Texte établi par M. Pagès, Bonne Presse (p. 58-59).


CHAPITRE XV.

DES ŒUVRES DE CHARITÉ.

1. Pour nulle chose au monde, ni pour l’amour d’aucun homme, on ne doit faire le moindre mal ; on peut quelque fois cependant, pour rendre un service dans le besoin, différer une bonne œuvre, ou lui en substituer une meilleure : car alors le bien n’est pas détruit, mais il se change en un plus grand.

Aucune œuvre extérieure ne sert sans la charité ; mais tout ce qui se fait par la charité, quelque petit et quelque vil qu’il soit, produit des fruits abondants.

Car Dieu regarde moins à l’action qu’au motif qui fait agir.

2. Celui-là fait beaucoup, qui aime beaucoup. Celui-là fait beaucoup, qui fait bien ce qu’il fait ; et il fait bien lorsqu’il subordonne sa volonté à l’utilité publique.

Ce qu’on prend pour la charité, souvent n’est que la convoitise ; car il est rare que l’inclination, la volonté propre, l’espoir de la récompense, ou la vue de quelque avantage particulier, n’influe pas sur nos actions.

3. Celui qui possède la charité véritable et parfaite, ne se recherche en rien ; mais son unique désir est que la gloire de Dieu s’opère en toute chose.

^^^^^^^^

Extrayez du texte sur les œuvres de charité le passage situé entre « 1. Pour nulle » et « un plus grand. », ces deux bornes comprises.

^^^^^^^^

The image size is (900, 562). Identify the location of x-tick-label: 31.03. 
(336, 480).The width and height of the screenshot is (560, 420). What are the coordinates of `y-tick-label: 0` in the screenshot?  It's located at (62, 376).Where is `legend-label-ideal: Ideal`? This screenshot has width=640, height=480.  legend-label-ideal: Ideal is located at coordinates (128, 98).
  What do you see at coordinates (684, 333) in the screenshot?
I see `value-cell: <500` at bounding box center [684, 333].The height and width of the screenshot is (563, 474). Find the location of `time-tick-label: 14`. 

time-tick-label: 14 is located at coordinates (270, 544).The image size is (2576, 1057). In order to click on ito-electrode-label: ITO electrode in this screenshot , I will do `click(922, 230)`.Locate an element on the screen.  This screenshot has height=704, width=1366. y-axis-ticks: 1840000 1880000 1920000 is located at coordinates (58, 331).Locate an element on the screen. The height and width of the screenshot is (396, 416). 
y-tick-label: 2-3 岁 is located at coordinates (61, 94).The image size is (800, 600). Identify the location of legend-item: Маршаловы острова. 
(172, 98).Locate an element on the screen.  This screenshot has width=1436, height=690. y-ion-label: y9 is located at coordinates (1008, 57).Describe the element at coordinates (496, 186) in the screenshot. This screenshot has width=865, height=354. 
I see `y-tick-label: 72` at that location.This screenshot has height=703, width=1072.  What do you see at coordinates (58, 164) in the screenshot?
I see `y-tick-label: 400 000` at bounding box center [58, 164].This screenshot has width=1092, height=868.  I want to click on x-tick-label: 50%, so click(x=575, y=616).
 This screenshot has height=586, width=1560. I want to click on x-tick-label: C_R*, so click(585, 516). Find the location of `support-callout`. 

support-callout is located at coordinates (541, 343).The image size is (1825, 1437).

^^^^^^^^

CORRIGÉ DÉTAILLÉ -
1. Pour nulle chose au monde, ni pour l’amour d’aucun homme, on ne doit faire le moindre mal ; on peut quelque fois cependant, pour rendre un service dans le besoin, différer une bonne œuvre, ou lui en substituer une meilleure : car alors le bien n’est pas détruit, mais il se change en un plus grand.